State it?
A review of State power and democracy before and during the presidency of George.W.Bush - Palgrave Macmillan, 2011, hardback, 252pp.
Erik Empson
For anyone that was under the illusion that the USA was a place of political freedom, a bastion of democracy and a model of an egalitarian society, Kolin’s book is essential reading. Indeed his claim, asserted with gusto, that the USA is in fact a police state, where freedom is severely circumscribed by increasingly centralised government agencies, goes against most indices of democracy and gravely questions its agenda of exporting brand democracy abroad.For the rest of us however, the book is perhaps of lesser use. Sure, it presents a cogent and informed argument that something like that which we might call a police state has gradually arisen in America. It shows that the Bush administration did many things typical to totalitarian regimes. Drawing comparisons with Nazi Germany and Italy, Kolin talks of how the US declared a permanent state of emergency, exercised detention without trial, triumphed security over civil liberties, and instituted an unprecedented level of surveillance over society. But the claim that there has been a historical tendency towards this is supported only by a potted history and an ever changing inventory of what exactly constitutes a repressive regime worthy of the name. The book tends to speak to the initiated, it rarely clarifies why one mass movement might be considered democratic and a right wing one not.
Kolin begins with an analysis of the historical relationship between state power and mass movements but ends with a denunciation of the progressive erosion of civil liberties and the US administration’s breach of international and constitutional law. In fact, an apparent continuity between mass movements, taken as the expression of democracy as ‘self determination’, and the legal framework is assumed throughout the book. This runs the danger of presenting the struggle against state power as one of good versus evil, civility versus abuse, failing to unravel any form of rationality behind this expression of a blind will to power.
In this respect State Power has a tendency to occupy the same paradigm of political reasoning as the state itself: that of power from above, sovereign authority, the masses as the victims or tools of an overarching authority that at every opportunity clamours for an extension of its powers. This kind of thinking expresses a limit beyond which political science has little to say. Although the steady encroachments on freedoms of political association are well documented, is this telling us much about the exercise of power? A counter-history needs to do more than document the machinations of the powerful, it needs to trace the ideological shifts that accompany the political dynamics, in short it needs to understand political legitimacy.

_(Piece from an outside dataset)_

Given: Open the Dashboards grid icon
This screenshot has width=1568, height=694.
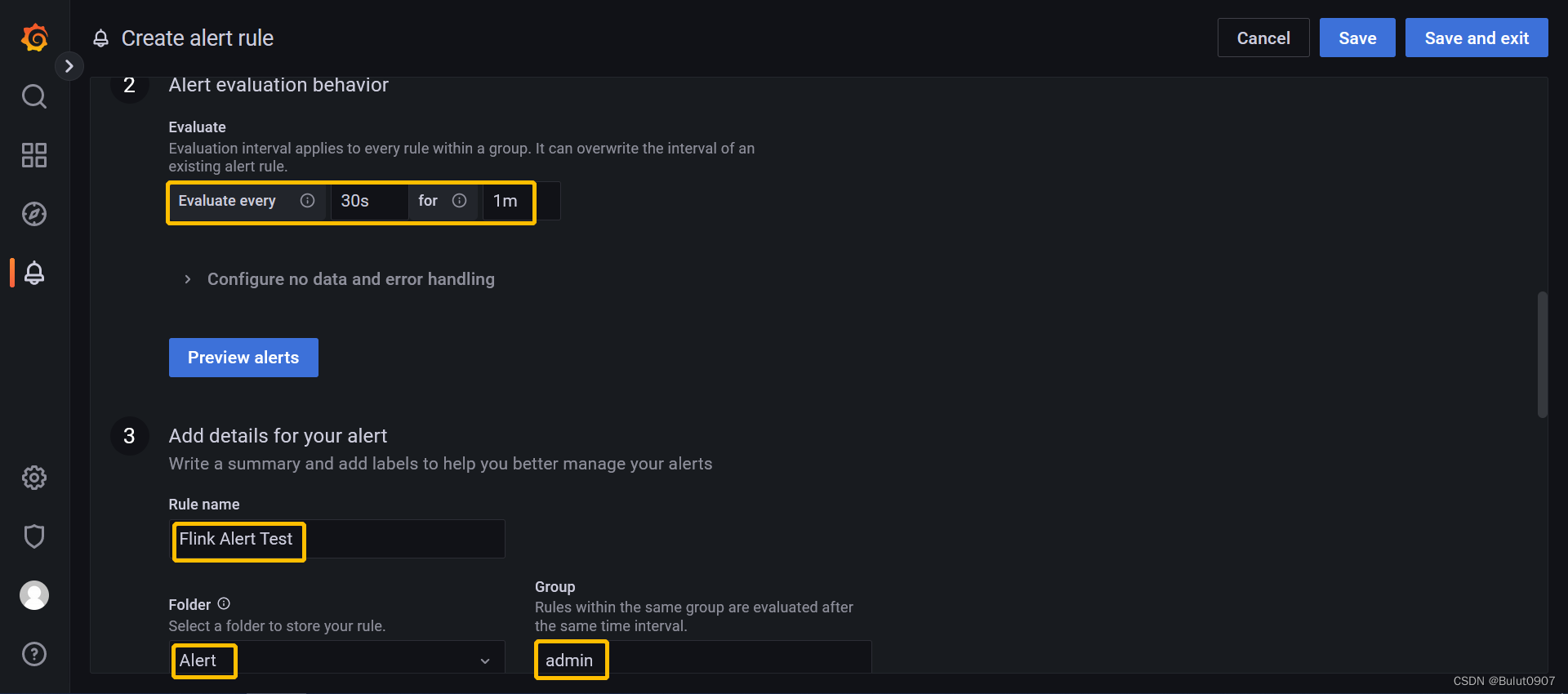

The question that really needs answering is why there is such a disconnection between a widely held perception of national, constitutional freedom as a norm of society and the reality of the repressive apparatuses the author describes. Surely Kolin has a good answer to this, but he fails to state it. We know it lies somewhere between the propensity of groups and individuals to internalise and identify with the language of the state and their capacity for contrasting that inner identity with the behaviour of others who are alien, and outside. The difficulty with Kolin’s book is that it does not address the forces that produce this imbalance. Arguably, it is not because of itself that a police state comes into existence, indeed as Kolin rightly notes, most police states are to a large degree dysfunctional. Rather, the interplay between antecedent interests, simmering conflicts and other repressive apparatuses, the market economy very much included, produces a kind of social vacuum, or a vortex perhaps, into which the state, often clumsily and incoherently, extends itself.
In the Bush era we saw the rise of a rhetorical message along clear Schmittian lines of a friend/enemy distinction. What we don’t fully understand at the level of popular culture and politics, but desperately need to, is how, on a psychological and sociological level, the State appears to be speaking to each individual as a friend and of everyone else as potential enemy. Why and how is this accepted?
Put differently, why will the publication of State Power, fail to make a significant impact on American society. How is it that an expose of this type, a contention of this magnitude, will not resonate with a wider potentially receptive audience, and will be studiously ignored by those disposed to be hostile to it? Unfortunately the reason will not be because as a thesis and intervention it is not great science - the book does not deal with the obvious counter-propositions to its argument, it fails to interrogate the existing discourse on political freedom and democracy, it is didactic and fails to examine its own presuppositions. Maybe it’s because its perspective of the centralisation of authoritarian control to a total system of police power only makes sense from the point of view of the state, understood as such in its own language. Perhaps everyone else is too busy circumventing its reality in their own individual way to entertain a theory of its increasing effectiveness.
Discourse is a real element of social relations, by merely proposing an alternative take on reality without showing how and why the conventional view arises, one does not really get to the root of the problem. As such adopts a one-sided view of reality, which as a polemic is fine, but as a piece of scientific research, sadly lacking, for it fails to suture its reasoning to wider political and social realities. State Power really needed to express something more of the intimacy of the whole.